Science also proves the ‘Pepe Le Pew’ Syndrome, what might send a French skunk in hot initial pursuit of a fickle feline, only after “l’amour” to find Penelope is psychotically attached, and he’s ready to move on.
When a man wants to have sex, a basic primal instinct, he is completely confused.
“His brain is releasing chemicals that cause him to not think very clearly.”
A woman, however, has clarity near clairvoyance, possibly even weighing consequences.
“After, the man (and chemical cocktail) relaxes — and the woman’s chemistry leaves her more prone to confusion, giddiness and attachment” — a compelling reason to stop and think before giving yourself as a gift. “Self awareness is key: Ask — Do I really love this person or am I reacting to a lot of fizz that might fizzle?”
Fanatic pheromones are hallmark of the romance phase of relationships. An essential progression is the move from chemical fog into steadfast, mature love.
Signs of mature love, says Jarrell, are high levels of consideration for the other person.
“Thinking outside of yourself and showing compassion are signs of mature love.”
Mature love generally results in gifts that say: I know you like no one else knows you.
“If my boyfriend knew I hated Thai food and said to me, ‘Let’s meet for Thai!’ I’d know something wasn’t right.”

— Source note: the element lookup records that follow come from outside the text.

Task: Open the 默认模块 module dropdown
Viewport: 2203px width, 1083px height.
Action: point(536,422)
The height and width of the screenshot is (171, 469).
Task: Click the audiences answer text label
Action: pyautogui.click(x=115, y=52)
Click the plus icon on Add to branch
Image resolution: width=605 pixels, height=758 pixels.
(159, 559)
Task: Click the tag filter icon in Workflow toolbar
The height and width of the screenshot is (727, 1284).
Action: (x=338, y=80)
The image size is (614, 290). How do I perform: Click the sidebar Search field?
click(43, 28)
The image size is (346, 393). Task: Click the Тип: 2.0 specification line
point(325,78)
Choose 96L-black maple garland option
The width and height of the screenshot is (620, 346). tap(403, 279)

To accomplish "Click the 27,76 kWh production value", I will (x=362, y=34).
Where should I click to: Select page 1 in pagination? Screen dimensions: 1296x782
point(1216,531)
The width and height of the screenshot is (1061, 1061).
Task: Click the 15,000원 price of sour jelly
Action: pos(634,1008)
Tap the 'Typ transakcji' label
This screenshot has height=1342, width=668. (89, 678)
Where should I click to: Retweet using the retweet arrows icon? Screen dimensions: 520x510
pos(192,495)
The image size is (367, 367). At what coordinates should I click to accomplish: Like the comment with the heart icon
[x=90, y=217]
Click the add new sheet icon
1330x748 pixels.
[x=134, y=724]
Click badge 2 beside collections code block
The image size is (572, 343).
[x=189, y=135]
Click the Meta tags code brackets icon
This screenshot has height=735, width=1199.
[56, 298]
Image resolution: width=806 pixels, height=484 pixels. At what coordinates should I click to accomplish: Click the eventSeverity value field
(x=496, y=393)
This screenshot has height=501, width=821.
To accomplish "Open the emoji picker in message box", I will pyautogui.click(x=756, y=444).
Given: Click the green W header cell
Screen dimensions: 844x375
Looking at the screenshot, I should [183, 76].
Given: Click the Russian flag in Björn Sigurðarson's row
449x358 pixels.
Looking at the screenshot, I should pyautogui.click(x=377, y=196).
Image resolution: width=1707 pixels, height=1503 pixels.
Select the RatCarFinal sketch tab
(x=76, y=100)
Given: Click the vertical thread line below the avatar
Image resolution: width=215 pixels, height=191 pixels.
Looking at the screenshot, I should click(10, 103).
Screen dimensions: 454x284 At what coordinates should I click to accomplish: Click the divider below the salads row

Expressions of mature love are generally not expensive and are not confined to a single day. Sometimes when people are really in love, the notion is simple: I made you a cup of coffee this morning. I didn’t use all of the hot water. I started your car. I toasted the loaf ends of the bread for myself and left the middle for you.
Should the messy chemistry of relationships see you through to a Valentine’s Day with a companion, expect a gift that says “he (or she) knows me,” but embrace the ThighMaster — especially if yours is a mature love that’s more important than sweating the small stuff.
“Keep in mind the kind of love you have. Say you’ve been married 25 years to a real curmudgeon. He gets up and makes you coffee. Maybe he starts your car — that and a card might be all you get. Be happy about it.”
People don’t change. Chemistry and relationships do. “You have to be realistic. He isn’t going to magically transform into a knight in shining armor just over one day. If he does — be afraid.”
— E-mail: email@example.com
What a man wants
Security, say the experts, is the No. 1 need for women seeking partners. But what about a man? There are four things a man seeks in a companion, says psychotherapist Gina Jarrell — whether he realizes it or not.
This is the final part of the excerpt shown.